Jonathan Dalton is a Realtor with RE/MAX Desert Showcase in Peoria, Arizona and is the author of the All Phoenix Real Estate blog as well as a half-dozen neighborhood sites. His partner, Tobey, is a somewhat rotund beagle who sleeps 21 hours a day.

9 Comments

9 Comments

  1. Matt Stigliano

    March 20, 2009 at 12:40 pm

    Jonathan – I should have known you’d have a reply. I love how you lead from step to step of what you should be doing. Some may call it exaggeration, but I see it pretty clearly.

    Nice post.

  2. Chuck G

    March 20, 2009 at 2:35 pm

    Finally….A voice of reason.

  3. Jonathan Dalton

    March 20, 2009 at 9:23 pm

    Thank you, gentlemen!

  4. Elaine Reese

    March 21, 2009 at 9:19 am

    I read the “lockbox” article and didn’t bother to comment because IMO it was a disjointed concept and totally unrealistic. NOT having a lockbox on a home is poor customer service in this area where listings may be 20 miles apart or more.

    Sellers hire me to MARKET their home such that it sells. A piece of that marketing is providing top-notch materials in the home so that all the “extra” info about the special features and BENEFITS of the home are available for all to read, view and take with them. That’s my job.

    If I’m spending my day criss-crossing two counties to be at every showing, then I’m not doing what I should be doing which is to market the home to the most buyers possible. Actually being in the home during showings would have an opposite affect in that it would DETER buyer’s acceptance. Thus, BEING IN THE HOME would be POOR customer service.

  5. BawldGuy

    March 27, 2009 at 6:10 pm

    Thanks Jon, you said what I was thinking, only all our words are found in Webster’s.

    Using Sellers as analogous to owners of baseball teams, I remember explaining to my young son, Josh, why Cecil Fielder made so much more than our own Tony Gwynn.
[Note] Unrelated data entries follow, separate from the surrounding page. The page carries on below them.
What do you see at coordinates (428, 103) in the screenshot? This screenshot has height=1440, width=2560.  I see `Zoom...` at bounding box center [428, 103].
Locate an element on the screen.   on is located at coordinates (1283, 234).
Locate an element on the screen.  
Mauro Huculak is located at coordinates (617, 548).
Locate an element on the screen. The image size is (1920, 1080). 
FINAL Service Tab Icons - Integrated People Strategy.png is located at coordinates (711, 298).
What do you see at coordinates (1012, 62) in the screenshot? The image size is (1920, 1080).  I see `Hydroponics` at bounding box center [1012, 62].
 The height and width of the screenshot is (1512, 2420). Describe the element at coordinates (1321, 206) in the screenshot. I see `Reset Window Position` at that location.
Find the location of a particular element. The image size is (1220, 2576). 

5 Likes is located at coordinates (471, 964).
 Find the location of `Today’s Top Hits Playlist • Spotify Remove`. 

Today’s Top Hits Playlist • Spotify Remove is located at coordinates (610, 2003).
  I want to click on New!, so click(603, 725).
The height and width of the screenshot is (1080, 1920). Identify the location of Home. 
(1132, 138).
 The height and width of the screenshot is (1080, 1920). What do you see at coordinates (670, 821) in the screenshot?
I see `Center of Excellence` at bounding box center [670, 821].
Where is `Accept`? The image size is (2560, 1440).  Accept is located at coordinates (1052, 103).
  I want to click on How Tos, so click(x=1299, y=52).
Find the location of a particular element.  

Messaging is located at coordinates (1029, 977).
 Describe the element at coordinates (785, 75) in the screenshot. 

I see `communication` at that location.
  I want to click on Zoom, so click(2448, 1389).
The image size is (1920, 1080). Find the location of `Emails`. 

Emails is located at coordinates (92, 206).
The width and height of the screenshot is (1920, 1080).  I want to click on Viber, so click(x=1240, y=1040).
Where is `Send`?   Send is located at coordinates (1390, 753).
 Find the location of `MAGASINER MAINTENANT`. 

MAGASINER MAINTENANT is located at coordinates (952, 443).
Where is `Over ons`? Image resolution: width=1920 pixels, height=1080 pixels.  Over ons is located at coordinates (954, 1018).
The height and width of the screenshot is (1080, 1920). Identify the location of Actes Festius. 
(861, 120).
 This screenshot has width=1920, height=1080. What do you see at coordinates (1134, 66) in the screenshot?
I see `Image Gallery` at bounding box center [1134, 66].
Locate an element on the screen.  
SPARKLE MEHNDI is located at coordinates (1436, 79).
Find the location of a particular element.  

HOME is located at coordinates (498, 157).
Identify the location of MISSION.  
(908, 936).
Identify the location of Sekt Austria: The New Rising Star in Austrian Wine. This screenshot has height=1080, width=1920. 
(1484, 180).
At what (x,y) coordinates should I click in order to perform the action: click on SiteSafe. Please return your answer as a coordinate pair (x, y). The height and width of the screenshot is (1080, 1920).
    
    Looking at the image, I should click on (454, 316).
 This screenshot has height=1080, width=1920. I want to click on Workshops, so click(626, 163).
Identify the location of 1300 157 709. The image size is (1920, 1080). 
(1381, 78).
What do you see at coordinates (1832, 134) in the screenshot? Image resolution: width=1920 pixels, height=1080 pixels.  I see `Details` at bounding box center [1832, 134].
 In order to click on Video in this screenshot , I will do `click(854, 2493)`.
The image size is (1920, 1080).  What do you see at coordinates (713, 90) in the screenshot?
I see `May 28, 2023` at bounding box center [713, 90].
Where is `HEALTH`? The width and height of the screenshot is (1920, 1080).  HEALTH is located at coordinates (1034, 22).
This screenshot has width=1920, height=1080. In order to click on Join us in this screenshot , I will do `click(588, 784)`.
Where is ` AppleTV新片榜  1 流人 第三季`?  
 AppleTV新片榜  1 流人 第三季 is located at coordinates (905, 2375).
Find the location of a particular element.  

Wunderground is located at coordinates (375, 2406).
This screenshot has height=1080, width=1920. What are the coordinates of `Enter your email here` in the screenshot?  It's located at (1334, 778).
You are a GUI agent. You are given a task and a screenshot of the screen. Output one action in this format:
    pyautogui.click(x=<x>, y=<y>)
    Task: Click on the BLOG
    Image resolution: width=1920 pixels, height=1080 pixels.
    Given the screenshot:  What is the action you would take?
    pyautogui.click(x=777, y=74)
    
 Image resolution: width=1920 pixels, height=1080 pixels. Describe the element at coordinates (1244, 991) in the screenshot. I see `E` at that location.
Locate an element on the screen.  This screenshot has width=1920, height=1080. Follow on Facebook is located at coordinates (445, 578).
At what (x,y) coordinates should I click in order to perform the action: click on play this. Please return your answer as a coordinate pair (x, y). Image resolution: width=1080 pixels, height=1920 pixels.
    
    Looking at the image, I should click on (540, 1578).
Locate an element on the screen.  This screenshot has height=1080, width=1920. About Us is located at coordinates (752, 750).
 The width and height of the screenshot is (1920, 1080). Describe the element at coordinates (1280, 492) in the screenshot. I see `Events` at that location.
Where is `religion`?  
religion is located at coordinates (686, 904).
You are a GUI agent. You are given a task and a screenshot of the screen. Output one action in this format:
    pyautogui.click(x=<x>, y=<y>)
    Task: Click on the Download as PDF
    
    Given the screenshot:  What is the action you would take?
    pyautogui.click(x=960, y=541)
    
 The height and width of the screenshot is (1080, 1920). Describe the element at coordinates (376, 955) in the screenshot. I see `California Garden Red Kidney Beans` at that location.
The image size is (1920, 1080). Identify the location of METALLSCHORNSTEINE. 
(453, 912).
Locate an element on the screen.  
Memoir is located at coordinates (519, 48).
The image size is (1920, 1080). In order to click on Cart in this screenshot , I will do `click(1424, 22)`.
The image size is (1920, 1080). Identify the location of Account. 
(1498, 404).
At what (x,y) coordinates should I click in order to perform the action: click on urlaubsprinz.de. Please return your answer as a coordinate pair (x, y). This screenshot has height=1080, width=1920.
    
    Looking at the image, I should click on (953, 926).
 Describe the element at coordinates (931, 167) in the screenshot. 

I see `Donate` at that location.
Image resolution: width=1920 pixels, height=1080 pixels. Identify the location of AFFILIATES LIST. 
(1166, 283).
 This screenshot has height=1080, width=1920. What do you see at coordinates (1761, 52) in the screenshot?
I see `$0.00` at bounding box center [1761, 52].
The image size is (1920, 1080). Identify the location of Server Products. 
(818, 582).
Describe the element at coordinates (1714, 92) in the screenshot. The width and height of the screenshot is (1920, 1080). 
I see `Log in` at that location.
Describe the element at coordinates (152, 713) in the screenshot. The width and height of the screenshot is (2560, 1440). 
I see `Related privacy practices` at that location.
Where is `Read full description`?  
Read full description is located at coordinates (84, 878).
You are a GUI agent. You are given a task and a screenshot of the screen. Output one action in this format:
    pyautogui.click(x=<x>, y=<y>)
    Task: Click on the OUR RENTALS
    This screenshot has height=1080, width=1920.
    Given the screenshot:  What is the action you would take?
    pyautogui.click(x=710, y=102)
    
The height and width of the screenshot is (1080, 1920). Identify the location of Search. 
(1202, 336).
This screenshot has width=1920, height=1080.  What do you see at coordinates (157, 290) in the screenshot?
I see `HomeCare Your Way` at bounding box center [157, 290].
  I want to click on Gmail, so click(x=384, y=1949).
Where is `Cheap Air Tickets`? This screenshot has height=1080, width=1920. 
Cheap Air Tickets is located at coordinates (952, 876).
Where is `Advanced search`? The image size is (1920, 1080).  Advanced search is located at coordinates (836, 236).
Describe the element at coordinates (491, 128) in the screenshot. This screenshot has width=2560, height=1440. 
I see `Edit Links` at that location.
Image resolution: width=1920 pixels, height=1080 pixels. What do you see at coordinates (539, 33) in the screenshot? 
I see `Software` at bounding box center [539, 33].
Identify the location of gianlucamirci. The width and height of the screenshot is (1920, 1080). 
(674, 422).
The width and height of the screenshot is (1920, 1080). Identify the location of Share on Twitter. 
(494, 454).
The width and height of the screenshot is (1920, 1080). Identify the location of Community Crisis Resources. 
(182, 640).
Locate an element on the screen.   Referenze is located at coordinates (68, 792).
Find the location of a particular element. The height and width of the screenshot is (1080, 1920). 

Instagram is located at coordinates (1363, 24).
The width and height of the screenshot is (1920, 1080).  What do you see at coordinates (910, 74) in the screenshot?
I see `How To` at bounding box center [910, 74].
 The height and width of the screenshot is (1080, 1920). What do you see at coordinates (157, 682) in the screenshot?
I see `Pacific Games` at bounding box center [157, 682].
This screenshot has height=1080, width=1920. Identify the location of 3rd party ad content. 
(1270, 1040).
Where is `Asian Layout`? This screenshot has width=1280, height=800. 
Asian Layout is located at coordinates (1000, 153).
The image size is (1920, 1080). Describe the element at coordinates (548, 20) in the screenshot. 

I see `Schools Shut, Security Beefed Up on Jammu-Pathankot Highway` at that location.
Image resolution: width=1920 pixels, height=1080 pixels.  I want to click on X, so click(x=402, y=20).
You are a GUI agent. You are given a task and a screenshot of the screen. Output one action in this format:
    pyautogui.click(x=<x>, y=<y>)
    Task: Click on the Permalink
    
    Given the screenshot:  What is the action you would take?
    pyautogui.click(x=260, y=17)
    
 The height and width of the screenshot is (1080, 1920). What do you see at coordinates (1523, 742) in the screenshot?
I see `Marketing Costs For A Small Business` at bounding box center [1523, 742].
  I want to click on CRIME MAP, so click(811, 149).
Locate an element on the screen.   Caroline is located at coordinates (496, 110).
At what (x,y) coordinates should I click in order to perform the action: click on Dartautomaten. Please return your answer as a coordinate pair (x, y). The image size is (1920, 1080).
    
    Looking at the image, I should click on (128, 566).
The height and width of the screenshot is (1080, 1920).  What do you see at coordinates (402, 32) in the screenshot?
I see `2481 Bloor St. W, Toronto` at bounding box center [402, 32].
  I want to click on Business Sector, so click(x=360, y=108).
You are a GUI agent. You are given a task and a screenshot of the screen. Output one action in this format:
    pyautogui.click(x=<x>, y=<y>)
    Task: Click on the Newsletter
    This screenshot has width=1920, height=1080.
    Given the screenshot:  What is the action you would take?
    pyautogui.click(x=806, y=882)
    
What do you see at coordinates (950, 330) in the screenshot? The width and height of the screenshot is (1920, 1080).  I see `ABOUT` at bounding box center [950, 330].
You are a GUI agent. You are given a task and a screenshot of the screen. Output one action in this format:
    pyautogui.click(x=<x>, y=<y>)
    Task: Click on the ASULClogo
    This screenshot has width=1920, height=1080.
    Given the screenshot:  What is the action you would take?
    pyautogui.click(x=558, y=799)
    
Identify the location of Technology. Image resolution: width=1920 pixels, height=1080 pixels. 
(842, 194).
After all, Tony hit about 70-100 points better for average, and struck out about 20-30 times yearly, something Fielder accomplished monthly with little effort.

    I explained to him baseball decides who wins and who loses based upon the number of runs scored. Gwynn averaged about 50-80 RBI a year, with about 8-12 homers. Meanwhile Fielder was knocking in 120+ runs a season, not to mention his 30-40+ homers.

    Teams don’t win cuz they out hit the other guys, they win cuz they outscore ’em.

    Sellers pay agents for closed sales. Period. The rest is what goes into the hot air balloon and is called ‘service’. Singles hitters get paid well, but RBI kings get wealthy.